Snaps autoclean + disable cache+seeds for Juju CI/CD

Dear Snap Team,

Can you please share the link to snapd disk usage optimisations/internals?

Problem 1: Users laptop (my) allocates noticeable amount for snap files (without ability to clean?).

Problem 2: Canonical self-hosted runners reserves noticeable amount of free space for snaps cache/seeds.


Problem 1 details. The findings on my laptop:

> du -sh /var/lib/snapd/snaps /var/lib/snapd/seed/snaps/
13G	/var/lib/snapd/snaps
2.7G	/var/lib/snapd/cache/
834M	/var/lib/snapd/seed/snaps/

Note: firefox_*.snap exist 11 times!

10:36:33 âś” taurus:~$ ls -lah /var/lib/snapd/snaps/firefox*
-rw-------  1 root root 255598592 May 15 02:12 firefox_2666.snap
-rw-------  1 root root 256364544 May 22 01:41 firefox_2696.snap
-rw-------  1 root root 255090688 May 25 08:01 firefox_2713.snap
-rw-------  1 root root 252964864 Jul  5 16:59 firefox_2865.snap
-rw-------  1 root root 248451072 Jul 18 20:52 firefox_2934.snap
-rw-------  1 root root 249819136 Aug  3 08:55 firefox_2967.snap
-rw-------  2 root root 248729600 Aug 14 11:26 firefox_2987.snap
-rw-------  2 root root 249700352 Aug 10 10:16 firefox_3001.snap
-rw-------  1 root root 249679872 Aug 14 09:00 firefox_3016.snap
-rw-------  1 root root 249290752 Aug 17 09:04 firefox_3027.snap
-rw-------  1 root root 249290752 Aug 21 20:54 firefox_3039.snap

I cannot find any snap clean (like an apt clean) to force local cleanup (if I urgently need 15G locally).
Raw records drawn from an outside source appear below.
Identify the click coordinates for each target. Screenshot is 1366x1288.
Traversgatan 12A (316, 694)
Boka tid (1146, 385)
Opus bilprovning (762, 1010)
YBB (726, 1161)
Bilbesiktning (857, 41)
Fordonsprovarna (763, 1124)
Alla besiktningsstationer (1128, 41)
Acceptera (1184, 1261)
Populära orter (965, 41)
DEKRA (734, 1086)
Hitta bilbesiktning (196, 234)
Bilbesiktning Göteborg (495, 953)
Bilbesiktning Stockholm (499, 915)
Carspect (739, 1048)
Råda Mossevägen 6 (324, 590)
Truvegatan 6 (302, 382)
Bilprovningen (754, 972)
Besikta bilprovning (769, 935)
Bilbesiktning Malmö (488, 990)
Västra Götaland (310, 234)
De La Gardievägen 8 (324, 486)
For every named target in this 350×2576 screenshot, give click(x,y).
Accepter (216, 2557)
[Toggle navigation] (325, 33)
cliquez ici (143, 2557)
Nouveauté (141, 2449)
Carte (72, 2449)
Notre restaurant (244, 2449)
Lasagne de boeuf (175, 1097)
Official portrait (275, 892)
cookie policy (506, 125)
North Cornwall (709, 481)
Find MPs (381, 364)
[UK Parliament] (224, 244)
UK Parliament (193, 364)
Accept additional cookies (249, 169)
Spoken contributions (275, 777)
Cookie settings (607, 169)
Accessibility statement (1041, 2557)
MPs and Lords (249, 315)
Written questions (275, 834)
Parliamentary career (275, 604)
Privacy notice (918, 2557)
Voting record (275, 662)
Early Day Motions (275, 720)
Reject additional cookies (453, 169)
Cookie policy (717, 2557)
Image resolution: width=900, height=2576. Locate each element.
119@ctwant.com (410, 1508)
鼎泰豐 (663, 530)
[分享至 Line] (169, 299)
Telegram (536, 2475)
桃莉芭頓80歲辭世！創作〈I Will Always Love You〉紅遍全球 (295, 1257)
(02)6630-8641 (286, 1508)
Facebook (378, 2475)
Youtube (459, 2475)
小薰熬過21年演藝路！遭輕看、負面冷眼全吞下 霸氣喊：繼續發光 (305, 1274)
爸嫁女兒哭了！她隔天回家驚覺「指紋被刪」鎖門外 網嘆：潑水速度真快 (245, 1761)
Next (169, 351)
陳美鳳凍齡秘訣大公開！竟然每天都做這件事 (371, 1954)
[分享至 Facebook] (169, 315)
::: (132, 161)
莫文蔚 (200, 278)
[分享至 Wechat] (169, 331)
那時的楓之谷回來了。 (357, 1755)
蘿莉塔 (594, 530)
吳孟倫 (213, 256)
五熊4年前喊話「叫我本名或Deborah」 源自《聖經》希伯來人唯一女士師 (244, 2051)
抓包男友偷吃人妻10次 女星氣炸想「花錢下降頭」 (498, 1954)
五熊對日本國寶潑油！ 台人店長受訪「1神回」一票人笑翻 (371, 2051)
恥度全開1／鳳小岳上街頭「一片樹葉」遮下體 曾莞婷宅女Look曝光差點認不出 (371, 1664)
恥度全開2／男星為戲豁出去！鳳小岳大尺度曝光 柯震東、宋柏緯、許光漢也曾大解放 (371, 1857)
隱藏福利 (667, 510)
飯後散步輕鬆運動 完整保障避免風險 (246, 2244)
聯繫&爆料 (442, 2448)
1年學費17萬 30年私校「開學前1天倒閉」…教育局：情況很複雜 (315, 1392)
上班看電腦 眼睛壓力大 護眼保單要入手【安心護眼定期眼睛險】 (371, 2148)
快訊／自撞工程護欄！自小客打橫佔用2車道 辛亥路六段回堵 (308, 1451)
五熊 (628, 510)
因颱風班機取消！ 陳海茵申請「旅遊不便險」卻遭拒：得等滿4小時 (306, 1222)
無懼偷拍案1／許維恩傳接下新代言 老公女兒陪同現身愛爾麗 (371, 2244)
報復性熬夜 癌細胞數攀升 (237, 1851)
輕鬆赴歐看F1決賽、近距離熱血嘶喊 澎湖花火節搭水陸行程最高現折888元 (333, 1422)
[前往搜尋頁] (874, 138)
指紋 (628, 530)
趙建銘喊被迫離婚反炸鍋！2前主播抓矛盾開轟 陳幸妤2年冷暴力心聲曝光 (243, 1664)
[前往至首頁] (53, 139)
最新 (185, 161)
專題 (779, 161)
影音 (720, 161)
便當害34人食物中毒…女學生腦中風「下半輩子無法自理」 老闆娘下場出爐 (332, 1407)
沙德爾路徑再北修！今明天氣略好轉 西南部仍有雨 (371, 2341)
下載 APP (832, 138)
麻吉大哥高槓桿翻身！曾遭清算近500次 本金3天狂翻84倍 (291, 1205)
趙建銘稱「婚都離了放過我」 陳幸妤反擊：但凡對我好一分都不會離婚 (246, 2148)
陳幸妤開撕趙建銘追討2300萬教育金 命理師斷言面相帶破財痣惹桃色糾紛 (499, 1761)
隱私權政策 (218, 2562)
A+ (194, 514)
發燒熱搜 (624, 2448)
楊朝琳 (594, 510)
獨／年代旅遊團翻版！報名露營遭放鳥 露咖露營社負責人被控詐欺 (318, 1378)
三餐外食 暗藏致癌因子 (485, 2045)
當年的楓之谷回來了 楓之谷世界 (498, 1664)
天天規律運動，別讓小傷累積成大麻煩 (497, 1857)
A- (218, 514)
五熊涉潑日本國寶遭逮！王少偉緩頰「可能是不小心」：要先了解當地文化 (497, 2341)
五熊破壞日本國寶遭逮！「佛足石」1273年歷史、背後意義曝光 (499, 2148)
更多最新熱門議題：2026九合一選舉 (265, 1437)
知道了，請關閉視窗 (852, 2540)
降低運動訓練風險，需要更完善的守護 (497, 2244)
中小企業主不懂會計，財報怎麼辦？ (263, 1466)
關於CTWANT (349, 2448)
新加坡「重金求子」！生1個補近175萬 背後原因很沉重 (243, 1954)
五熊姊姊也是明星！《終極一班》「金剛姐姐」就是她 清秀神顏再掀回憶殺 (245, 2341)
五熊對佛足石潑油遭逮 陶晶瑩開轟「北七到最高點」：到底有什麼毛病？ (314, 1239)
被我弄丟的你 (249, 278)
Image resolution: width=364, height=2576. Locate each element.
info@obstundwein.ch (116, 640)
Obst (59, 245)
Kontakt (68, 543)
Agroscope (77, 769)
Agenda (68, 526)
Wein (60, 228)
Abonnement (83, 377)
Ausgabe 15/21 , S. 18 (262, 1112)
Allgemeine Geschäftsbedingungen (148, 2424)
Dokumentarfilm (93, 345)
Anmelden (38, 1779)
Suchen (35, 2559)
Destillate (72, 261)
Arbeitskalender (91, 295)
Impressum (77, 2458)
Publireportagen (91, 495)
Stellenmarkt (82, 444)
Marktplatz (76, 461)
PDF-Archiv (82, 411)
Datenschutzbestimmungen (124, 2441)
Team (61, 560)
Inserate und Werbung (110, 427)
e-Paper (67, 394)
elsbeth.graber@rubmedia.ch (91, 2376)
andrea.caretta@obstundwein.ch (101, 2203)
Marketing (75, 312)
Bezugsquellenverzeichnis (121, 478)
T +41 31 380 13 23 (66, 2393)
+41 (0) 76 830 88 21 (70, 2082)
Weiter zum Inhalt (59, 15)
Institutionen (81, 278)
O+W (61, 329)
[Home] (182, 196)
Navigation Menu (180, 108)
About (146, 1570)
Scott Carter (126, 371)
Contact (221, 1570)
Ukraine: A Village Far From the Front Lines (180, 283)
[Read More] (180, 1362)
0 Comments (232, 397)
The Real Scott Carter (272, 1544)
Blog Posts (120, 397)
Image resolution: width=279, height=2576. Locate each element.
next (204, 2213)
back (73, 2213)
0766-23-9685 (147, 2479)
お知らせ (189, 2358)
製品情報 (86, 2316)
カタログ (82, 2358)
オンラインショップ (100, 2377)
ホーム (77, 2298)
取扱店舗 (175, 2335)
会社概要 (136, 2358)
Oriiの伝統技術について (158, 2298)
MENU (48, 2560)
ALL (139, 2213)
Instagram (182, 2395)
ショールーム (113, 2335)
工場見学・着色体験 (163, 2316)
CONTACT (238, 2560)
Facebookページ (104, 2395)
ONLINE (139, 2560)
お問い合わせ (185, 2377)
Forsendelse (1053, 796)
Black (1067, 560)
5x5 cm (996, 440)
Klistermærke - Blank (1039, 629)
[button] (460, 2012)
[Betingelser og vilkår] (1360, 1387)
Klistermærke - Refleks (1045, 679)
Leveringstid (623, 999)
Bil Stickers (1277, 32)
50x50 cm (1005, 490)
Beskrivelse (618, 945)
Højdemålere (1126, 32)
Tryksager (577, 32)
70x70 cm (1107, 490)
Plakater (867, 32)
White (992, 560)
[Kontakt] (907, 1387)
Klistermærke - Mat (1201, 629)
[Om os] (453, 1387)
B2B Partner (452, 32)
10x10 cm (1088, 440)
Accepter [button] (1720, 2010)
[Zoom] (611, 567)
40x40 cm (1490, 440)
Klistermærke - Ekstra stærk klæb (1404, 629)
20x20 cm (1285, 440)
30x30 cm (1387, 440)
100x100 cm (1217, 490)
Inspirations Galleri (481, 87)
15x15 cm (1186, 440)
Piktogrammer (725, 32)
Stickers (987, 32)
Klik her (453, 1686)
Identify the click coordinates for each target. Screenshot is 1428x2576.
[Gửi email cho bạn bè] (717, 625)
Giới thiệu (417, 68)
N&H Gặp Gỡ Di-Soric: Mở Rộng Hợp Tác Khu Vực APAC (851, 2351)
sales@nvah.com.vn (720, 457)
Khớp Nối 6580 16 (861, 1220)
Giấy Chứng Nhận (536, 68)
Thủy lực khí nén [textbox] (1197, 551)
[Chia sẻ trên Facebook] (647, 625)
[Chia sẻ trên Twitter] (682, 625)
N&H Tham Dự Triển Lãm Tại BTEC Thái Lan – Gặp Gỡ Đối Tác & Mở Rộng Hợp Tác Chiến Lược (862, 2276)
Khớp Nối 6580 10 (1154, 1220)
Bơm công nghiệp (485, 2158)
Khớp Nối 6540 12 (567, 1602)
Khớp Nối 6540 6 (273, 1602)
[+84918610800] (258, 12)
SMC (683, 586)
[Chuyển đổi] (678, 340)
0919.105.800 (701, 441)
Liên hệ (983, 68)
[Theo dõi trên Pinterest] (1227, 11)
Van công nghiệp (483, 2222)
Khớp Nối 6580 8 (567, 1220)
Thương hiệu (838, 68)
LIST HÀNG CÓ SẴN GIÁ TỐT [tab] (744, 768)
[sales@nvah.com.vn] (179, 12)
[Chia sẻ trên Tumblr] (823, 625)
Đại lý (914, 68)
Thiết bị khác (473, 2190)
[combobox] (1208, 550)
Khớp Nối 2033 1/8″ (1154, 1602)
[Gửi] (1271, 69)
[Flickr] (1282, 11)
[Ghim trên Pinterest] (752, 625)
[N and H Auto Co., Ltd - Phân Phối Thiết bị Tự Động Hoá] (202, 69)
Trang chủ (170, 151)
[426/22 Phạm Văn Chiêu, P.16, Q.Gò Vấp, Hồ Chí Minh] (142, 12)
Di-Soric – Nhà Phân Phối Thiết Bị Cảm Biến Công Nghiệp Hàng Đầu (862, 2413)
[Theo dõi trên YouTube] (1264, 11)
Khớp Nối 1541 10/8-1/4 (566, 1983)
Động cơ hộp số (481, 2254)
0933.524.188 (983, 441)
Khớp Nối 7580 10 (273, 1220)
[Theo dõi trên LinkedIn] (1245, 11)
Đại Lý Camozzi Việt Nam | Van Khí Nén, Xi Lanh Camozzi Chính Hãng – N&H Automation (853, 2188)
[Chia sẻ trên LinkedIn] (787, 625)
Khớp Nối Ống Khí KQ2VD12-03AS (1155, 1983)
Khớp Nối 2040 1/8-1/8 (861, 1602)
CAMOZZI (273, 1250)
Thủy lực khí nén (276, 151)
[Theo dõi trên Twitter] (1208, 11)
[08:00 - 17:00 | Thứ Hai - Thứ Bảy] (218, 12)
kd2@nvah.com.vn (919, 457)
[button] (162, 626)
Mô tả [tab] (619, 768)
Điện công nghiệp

Proposal 1: add snap clean to remove *.snap files from mentioned above folders, to mimic common apt clean logic. Also consider to execute it periodically to keep 1-2 the latest snap revisions only.


Problem 2: the similar issue we have on Canonical self-hosted runners which we are using for CI/CD in Juju charms.

Each Juju VM requires 2Gb of disk space (partially because we store snap cache+seeds on each Juju VM, including Juju controller). See the initial thread here.

The list of cached snap artifacts after the test: https://pastebin.canonical.com/p/GfNRHs2XPZ/ , please notice there the same snaps on the server and inside each LXD container.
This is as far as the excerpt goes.